Surveying applied solutions between iMac/Audirvana + Soundaware D300Ref in one corner and 2.16 ultra in the other, I spotted shared tech. Both spin down their file-hosting drives by caching playlists in 32GB RAM. Both apply super-capacitor power, our Soundaware to its entire USB transceiver/clock/output circuity, the Pink Faun just to its clock circuit. Both offer I²S outputs. Soundaware's pin-out simply won't talk to our Sonnet DAC so I use AES/EBU instead. The 2.16 ultra's I²S configures custom. Divergence factors between Apple's switch-mode power¹ and Pink Faun's circuit-specific linear variants. Apple's FusionDrive isn't pure SSD like Pink Faun's. A functionally enormous difference was my far cheaper solution's included 27" Retina display, keyboard, mouse and remote control. The headless Pink Faun has none. Whatever our GUI of choice—tablet, smartphone, TV, PC/Mac browser window—we must still add it. That puts enormous sonic burdens on Jord's €20K+ proposition. It would have to severely dominate our €2'850 USB bridge to justify itself. In my reviewing adventures of music streamers thus far, I'd never heard that. Thus my general mehness with this category and its material overkill that always mattered far less than it should have. Alas, I was happily expectant to finally be proven wrong. After all, this particular version of the Pink Faun carries the suffix ultra. Interestingly, the lowlands of what used to be Holland also produce the Grimm Audio MU1 and Taiko Audio Extreme. It's a surprising concentration of expensive such solutions from one not very large geographic area.

2.16x version from fairaudio's 20121 review with 800'000µF of filter capacitance and ATX motherboard.

¹ During a review of a Greek power conditioner with extensive AC diagnostics via its display, I had opportunity to check on Apple's switch-mode power supplies. I saw no effects. This was wildly different from a pair of high-power class D amplifiers. The moment those came on line, the conditioner showed instant and high noise increase on the AC line. When I did the same for our computer music server (compare the conditioner's diagnostics with this iMac on/off), I saw zero (!) difference. Ever since I've grown quite immune to popular trash talk about the sonically deleterious effects of an iMac's switch-mode power on sound quality.

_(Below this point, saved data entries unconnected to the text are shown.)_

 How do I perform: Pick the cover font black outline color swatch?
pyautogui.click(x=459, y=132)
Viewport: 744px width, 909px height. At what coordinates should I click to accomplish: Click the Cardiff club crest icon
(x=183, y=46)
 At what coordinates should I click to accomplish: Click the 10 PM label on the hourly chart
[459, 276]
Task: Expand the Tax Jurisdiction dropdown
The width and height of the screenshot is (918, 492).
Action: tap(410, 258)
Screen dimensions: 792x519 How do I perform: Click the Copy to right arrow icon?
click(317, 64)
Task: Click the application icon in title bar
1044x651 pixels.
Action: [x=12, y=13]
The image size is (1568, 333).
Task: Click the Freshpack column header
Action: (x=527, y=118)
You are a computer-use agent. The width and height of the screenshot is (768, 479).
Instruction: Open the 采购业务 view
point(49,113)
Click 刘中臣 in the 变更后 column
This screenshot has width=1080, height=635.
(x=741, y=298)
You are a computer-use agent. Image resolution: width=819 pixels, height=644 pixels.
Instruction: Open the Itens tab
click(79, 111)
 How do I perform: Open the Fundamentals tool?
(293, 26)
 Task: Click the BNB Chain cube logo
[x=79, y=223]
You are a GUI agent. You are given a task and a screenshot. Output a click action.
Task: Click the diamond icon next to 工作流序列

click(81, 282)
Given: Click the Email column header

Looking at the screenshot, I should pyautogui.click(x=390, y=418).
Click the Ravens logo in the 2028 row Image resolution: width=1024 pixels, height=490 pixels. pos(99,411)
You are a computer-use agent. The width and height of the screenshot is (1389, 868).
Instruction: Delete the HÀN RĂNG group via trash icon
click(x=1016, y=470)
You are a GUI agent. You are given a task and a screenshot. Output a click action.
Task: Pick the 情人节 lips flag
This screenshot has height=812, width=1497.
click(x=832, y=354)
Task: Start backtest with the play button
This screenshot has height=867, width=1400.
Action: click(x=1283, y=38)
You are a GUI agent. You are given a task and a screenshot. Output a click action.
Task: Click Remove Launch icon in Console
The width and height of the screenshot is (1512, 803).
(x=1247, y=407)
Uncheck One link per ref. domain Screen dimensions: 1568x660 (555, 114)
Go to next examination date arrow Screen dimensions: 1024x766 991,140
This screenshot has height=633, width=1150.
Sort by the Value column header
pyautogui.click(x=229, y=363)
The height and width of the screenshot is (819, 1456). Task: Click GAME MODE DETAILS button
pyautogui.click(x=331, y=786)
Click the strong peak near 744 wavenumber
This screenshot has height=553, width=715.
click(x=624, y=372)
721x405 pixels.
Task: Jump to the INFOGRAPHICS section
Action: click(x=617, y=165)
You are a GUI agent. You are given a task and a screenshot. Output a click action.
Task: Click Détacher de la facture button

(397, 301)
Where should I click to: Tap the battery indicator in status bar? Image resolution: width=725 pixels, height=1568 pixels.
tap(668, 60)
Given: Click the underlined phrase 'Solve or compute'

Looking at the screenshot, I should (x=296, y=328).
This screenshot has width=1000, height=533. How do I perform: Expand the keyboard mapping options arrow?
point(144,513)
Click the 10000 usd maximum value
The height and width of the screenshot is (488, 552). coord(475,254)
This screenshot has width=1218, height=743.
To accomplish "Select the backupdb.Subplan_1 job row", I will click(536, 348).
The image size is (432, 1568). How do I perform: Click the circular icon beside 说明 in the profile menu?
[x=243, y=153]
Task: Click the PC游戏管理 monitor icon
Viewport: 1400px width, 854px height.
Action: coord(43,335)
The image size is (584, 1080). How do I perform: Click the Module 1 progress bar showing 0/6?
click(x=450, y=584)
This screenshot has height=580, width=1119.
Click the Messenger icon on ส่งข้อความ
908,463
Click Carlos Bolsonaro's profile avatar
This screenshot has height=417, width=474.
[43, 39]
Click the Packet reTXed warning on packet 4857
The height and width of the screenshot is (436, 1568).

Jord's FedEx tracker said 40kg as though he had shipped a serious amp. Like LampizatOr's Horizon flagship DAC or a multi-box Soulution, the 2.16 ultra lives the bigger-is-better mantra of power supplies. It promotes the idea that top performance relies on them. Shoppers buying into the idea can't be faulted for passing over our petite Enleum AMP-23R; or more to today's point, the DAC I'd use the Pink Faun with. Sonnet's Pasithea too calls noise the first enemy of resolution. Then it says that larger power supplies invariably get noisier. That needs ever costlier more complex countermeasures to combat. So Pasithea minimizes its voltage needs very strategically in the first place. Now a far smaller simpler power supply suffices. As stellar measurements prove, it gets the job done with far less fuss. Hence Pasithea fits into a compact quite lightweight chassis utterly dwarfed by a 2.16 ultra so can sell for far less. It seems to belong to a far lower class. It's virtually untouchable by Brahmin shoppers. To accord Pasithea and others like it proper respect depends on first stepping out of the bigger-is-better picture. Only then can we acknowledge how it's not the only game in HighEnd town though certainly the most popular. Saying so throws no shade on Jord's design choices. It's merely a useful footnote under any review of big heavy costly kit. Otherwise such reports become guilty of promoting the notion that such choices are a must for top performance when less-is-more approaches do things differently.